Today's Irish Independent in a article by education correspondent Katherine Donnelly, reports that "Students lose marks for stealing ideas from internet". The report refers to the Leaving Certificate Art and Construction Studies exam where students were found to be "falling foul of examiners for copying designs rather than developing their own ideas" and were guilty of "entering the subject titles in internet search engines and or downloading the first few concepts and ideas that emerge with little or no evidence of additional research on the part of the candidates". Hmmmm... quelle surprise!
|Albert Einstein (c1947).|
Image source: US Library of Congress.
Albert Einstein is often quoted as having said "Never memorize something that you can look up", and with the easy availability of Google - it has never been easier to look up anything on any subject. I am not bothered by Leaving Certificate or any students looking up the World Wide Web for ideas. In fact I often ask students to look things up in class or to find stories/articles about a particular topic. So far this year I have not had to get students to put down their computer screens in class. I used to do this a lot, but have now lost that battle. My sense now is that the benefit of students who will use a computer in class for course or module work out-weighs those who choose Facebook. I still don't allow Facebook, games, etc in class - mostly on the grounds that it disturbs those beside and behind a student engaging in this activity. However, I know some do it anyway!
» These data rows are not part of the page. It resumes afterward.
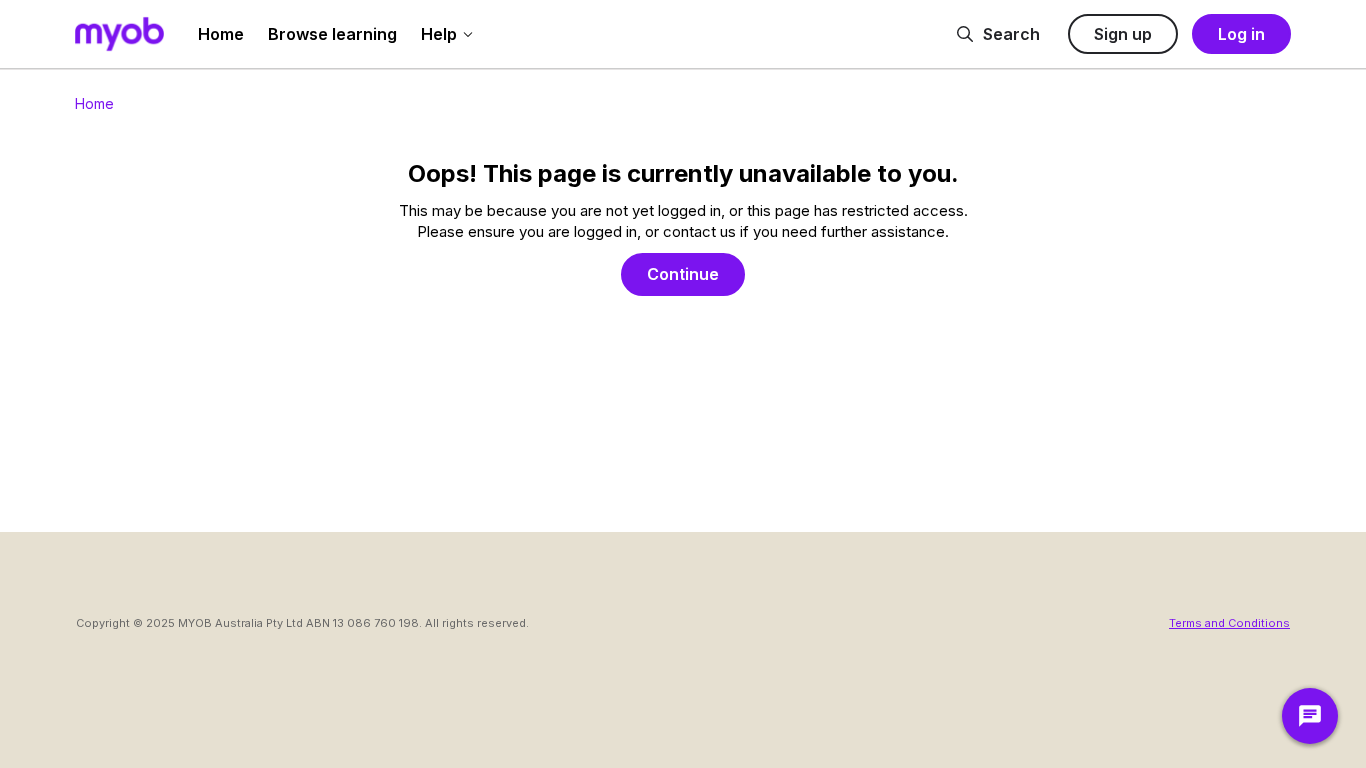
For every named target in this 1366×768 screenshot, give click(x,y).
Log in (1241, 34)
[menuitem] (221, 34)
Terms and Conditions (1229, 623)
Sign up (1123, 34)
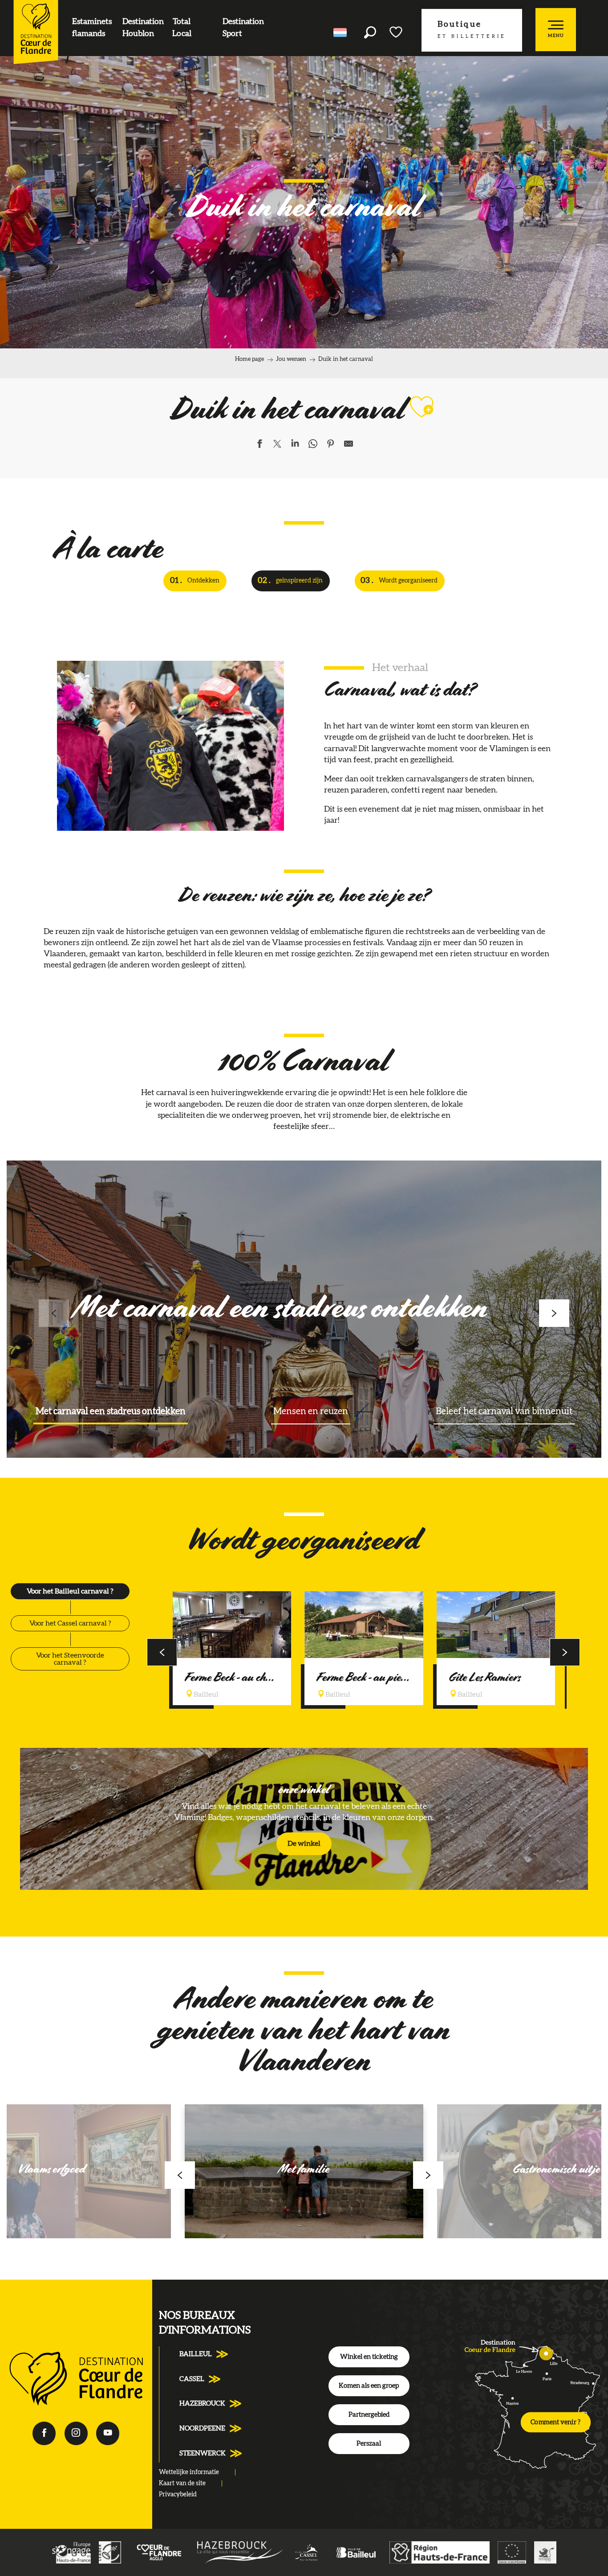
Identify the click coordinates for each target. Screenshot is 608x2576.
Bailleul (195, 2354)
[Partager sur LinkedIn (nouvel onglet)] (295, 445)
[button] (370, 32)
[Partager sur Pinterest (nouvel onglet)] (330, 445)
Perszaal (369, 2443)
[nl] (341, 32)
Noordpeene (202, 2428)
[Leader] (110, 2552)
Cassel (191, 2379)
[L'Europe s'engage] (71, 2552)
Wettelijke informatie (189, 2472)
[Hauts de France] (439, 2552)
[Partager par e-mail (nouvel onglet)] (348, 445)
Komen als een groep (369, 2385)
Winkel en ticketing (369, 2357)
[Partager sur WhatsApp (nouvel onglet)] (312, 445)
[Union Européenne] (512, 2552)
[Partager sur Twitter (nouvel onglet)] (277, 445)
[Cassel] (307, 2552)
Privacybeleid (178, 2494)
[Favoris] (396, 32)
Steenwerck (202, 2453)
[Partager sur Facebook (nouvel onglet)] (259, 445)
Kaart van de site (182, 2483)
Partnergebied (369, 2414)
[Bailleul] (355, 2552)
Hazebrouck (202, 2403)
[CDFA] (159, 2552)
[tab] (70, 1591)
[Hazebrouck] (240, 2552)
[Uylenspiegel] (545, 2552)
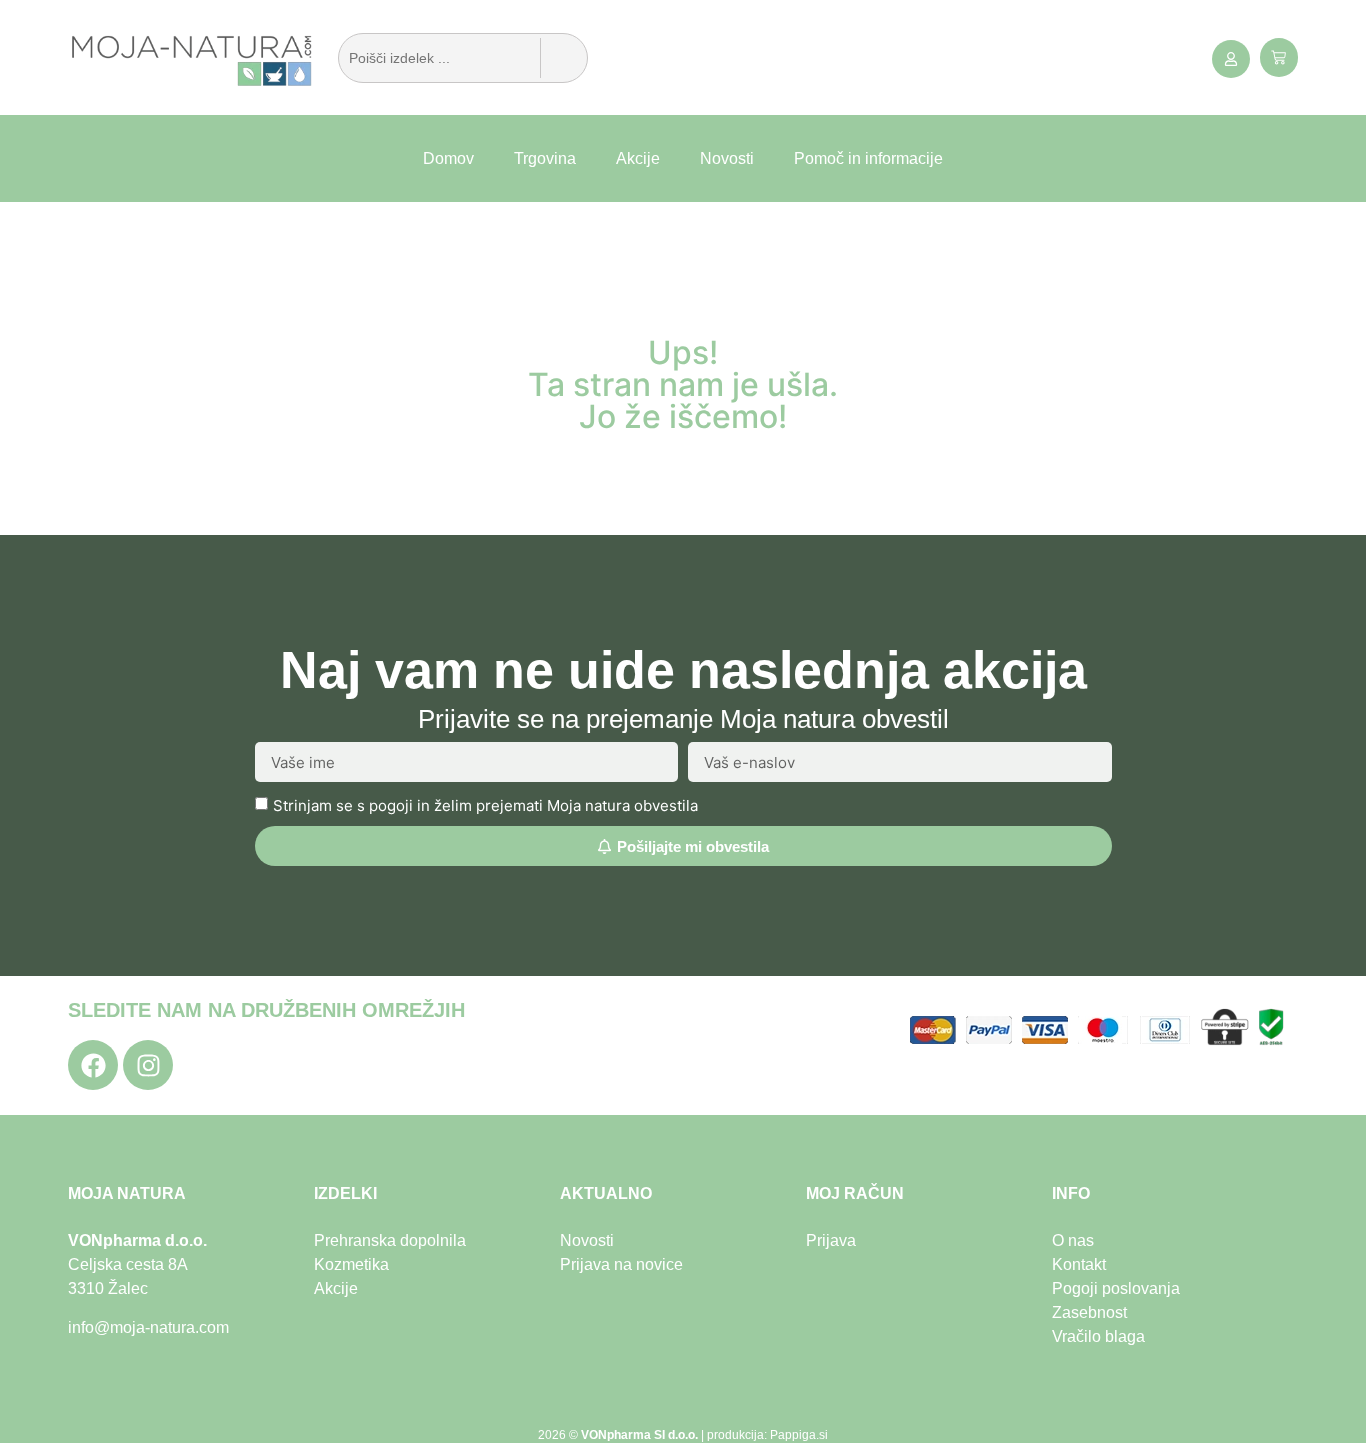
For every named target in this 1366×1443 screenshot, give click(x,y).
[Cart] (1279, 57)
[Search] (563, 58)
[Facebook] (93, 1065)
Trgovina (545, 158)
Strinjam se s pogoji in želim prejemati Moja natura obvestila (485, 805)
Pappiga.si (799, 1435)
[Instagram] (148, 1065)
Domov (448, 158)
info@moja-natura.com (148, 1327)
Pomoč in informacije (868, 158)
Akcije (638, 158)
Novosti (727, 158)
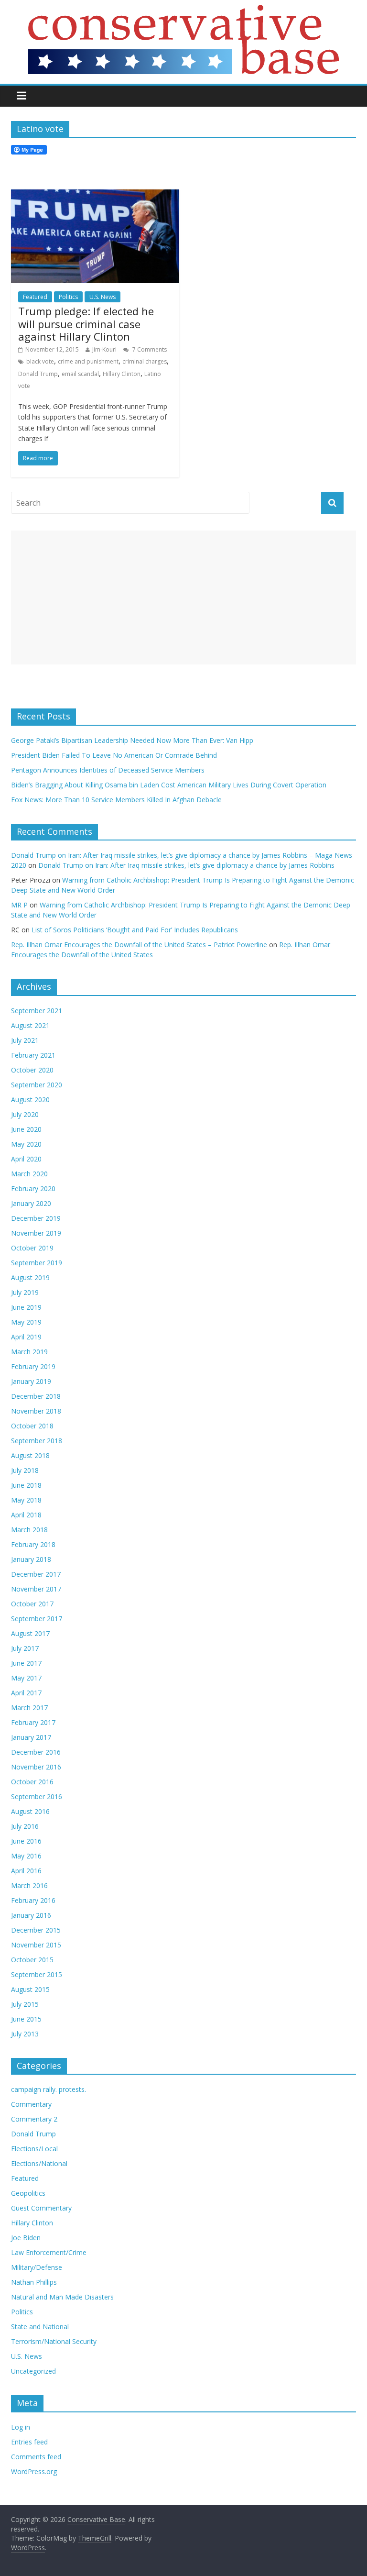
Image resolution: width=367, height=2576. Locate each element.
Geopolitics (28, 2193)
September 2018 (36, 1440)
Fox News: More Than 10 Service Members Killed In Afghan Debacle (116, 799)
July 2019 (25, 1292)
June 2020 (26, 1129)
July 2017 (25, 1648)
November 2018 (36, 1410)
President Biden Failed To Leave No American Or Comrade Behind (114, 755)
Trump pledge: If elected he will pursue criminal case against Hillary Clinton (86, 323)
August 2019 (30, 1277)
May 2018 (26, 1499)
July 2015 (25, 2004)
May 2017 (26, 1677)
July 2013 (25, 2033)
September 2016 (36, 1796)
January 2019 (31, 1381)
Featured (35, 297)
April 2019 (26, 1336)
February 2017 (33, 1722)
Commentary (31, 2104)
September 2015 (36, 1974)
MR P (19, 904)
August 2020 (30, 1099)
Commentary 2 (34, 2118)
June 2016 (26, 1841)
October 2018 (32, 1425)
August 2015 (30, 1989)
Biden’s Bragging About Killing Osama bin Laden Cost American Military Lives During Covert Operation (168, 784)
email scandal (80, 374)
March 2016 (29, 1885)
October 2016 (32, 1781)
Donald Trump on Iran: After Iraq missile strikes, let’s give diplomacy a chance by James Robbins (186, 865)
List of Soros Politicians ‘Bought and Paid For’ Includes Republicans (135, 929)
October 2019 (32, 1247)
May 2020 (26, 1144)
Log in (20, 2427)
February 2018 (33, 1544)
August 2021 (30, 1025)
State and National (40, 2326)
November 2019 (36, 1233)
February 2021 (33, 1055)
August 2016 (30, 1811)
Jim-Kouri (104, 349)
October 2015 (32, 1959)
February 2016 (33, 1900)
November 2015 (36, 1944)
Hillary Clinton (121, 374)
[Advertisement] (183, 597)
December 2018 (36, 1396)
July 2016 (25, 1826)
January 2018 (31, 1559)
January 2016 (31, 1915)
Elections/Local (34, 2148)
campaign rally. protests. (48, 2089)
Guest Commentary (41, 2207)
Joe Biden (26, 2237)
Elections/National (39, 2163)
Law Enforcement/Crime (48, 2252)
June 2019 (26, 1307)
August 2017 (30, 1633)
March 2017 (29, 1707)
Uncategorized (33, 2371)
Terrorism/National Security (54, 2341)
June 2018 (26, 1485)
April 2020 (26, 1158)
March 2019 (29, 1351)
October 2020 (32, 1069)
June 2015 (26, 2018)
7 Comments (149, 349)
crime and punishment (88, 361)
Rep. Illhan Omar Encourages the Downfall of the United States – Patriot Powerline (139, 944)
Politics (68, 297)
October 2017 (32, 1603)
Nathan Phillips (34, 2282)
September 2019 (36, 1262)
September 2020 (36, 1084)
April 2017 (26, 1692)
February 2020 (33, 1188)
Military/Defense (36, 2267)
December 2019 (36, 1218)
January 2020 (31, 1203)
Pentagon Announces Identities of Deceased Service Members (108, 769)
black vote (40, 361)
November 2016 (36, 1766)
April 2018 (26, 1514)
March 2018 (29, 1529)
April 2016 (26, 1870)
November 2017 (36, 1588)
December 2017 (36, 1574)
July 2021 (25, 1040)
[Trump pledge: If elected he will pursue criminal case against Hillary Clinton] (95, 195)
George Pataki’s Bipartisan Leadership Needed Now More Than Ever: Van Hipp (134, 740)
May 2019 (26, 1322)
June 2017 (26, 1663)
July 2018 (25, 1470)
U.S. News (102, 297)
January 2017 (31, 1737)
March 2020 (29, 1173)
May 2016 (26, 1855)
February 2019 (33, 1366)
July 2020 (25, 1114)
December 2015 (36, 1930)
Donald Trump (38, 374)
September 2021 (36, 1010)
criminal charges (144, 361)
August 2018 (30, 1455)
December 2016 (36, 1752)
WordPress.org (34, 2471)
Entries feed (29, 2441)
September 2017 (36, 1618)
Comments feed (36, 2456)
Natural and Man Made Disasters (62, 2296)
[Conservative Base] (183, 10)
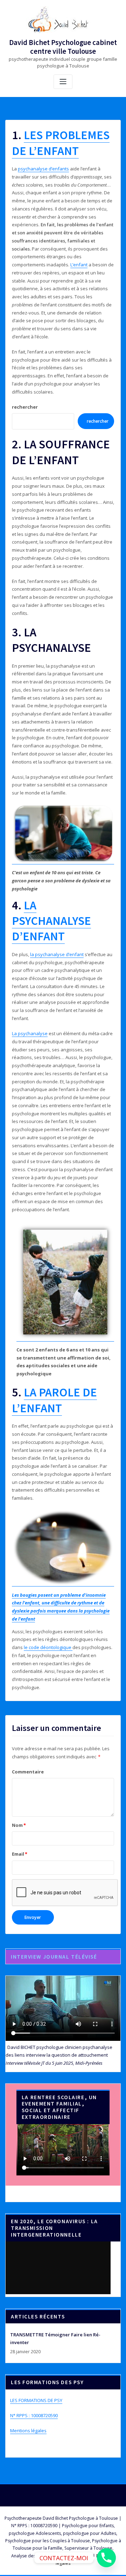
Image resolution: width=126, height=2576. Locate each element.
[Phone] (106, 2557)
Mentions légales (28, 2430)
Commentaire (28, 1772)
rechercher (25, 407)
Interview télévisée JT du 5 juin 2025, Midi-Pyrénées (54, 2063)
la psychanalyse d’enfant (57, 954)
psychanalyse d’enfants (43, 169)
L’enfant (79, 264)
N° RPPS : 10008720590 (34, 2415)
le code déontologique (47, 1647)
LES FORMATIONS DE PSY (36, 2400)
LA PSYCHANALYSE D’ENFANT (51, 920)
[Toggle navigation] (63, 81)
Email (19, 1854)
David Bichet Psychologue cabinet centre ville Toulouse (63, 47)
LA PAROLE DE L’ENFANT (54, 1399)
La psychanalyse (30, 1033)
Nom (19, 1825)
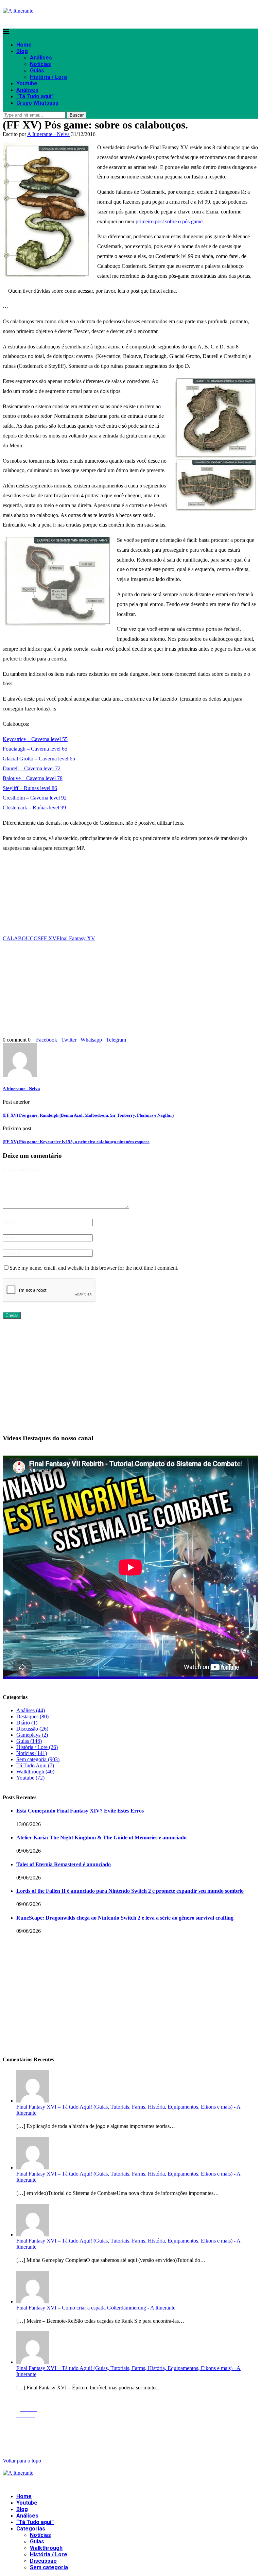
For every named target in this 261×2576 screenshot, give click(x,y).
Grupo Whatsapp (37, 103)
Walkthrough (35, 1771)
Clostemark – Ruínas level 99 (34, 807)
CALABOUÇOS (22, 938)
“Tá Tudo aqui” (35, 96)
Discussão (32, 1729)
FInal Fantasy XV (75, 938)
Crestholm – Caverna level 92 (35, 798)
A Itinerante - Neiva (48, 134)
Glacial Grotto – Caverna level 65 (39, 758)
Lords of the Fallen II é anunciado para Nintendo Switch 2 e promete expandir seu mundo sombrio (130, 1891)
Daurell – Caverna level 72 (31, 768)
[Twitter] (6, 19)
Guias (37, 70)
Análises (41, 57)
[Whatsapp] (15, 19)
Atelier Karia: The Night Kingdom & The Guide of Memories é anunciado (101, 1837)
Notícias (40, 64)
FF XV (48, 938)
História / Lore (48, 77)
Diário (26, 1722)
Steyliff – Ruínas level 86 (30, 788)
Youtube (26, 83)
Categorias (30, 2528)
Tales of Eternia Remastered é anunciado (63, 1864)
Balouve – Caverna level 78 (33, 778)
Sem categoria (37, 1759)
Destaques (32, 1716)
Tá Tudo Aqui (35, 1765)
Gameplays (32, 1735)
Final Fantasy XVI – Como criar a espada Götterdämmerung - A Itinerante (95, 2308)
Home (24, 44)
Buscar (77, 115)
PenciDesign (143, 2441)
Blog (22, 51)
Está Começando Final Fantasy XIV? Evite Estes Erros (80, 1811)
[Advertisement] (130, 896)
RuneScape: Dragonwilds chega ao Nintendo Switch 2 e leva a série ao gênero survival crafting (124, 1918)
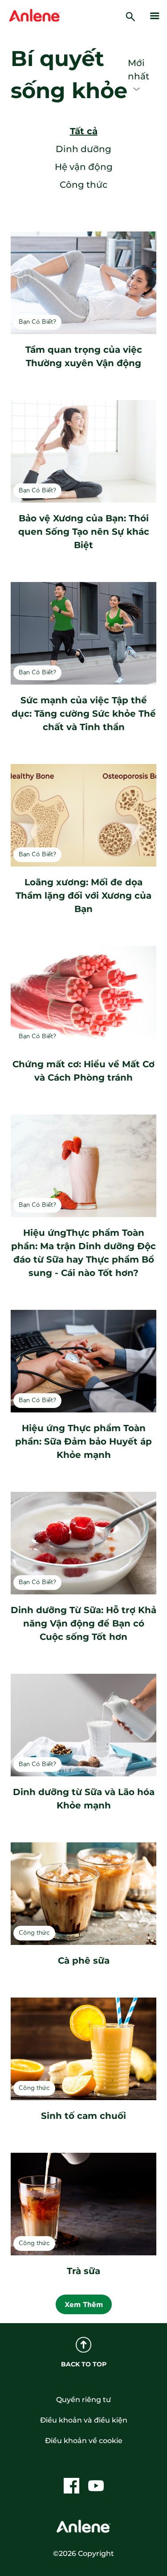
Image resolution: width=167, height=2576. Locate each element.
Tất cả (84, 131)
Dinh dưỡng (83, 149)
In a sense I am encouraging the "look it up" education paradigm - I see no reason why preventing or not allowing this adds value to a student's education. We need to be better at using this fantastic resource rather than moaning about it. The report referred to in Katherine Donnelly's article was written by the State Examinations Commission, which concludes that educators should "encourage students to go beyond replicating an existing design that they have sourced elsewhere so that they can demonstrate higher order skills". Now that's better!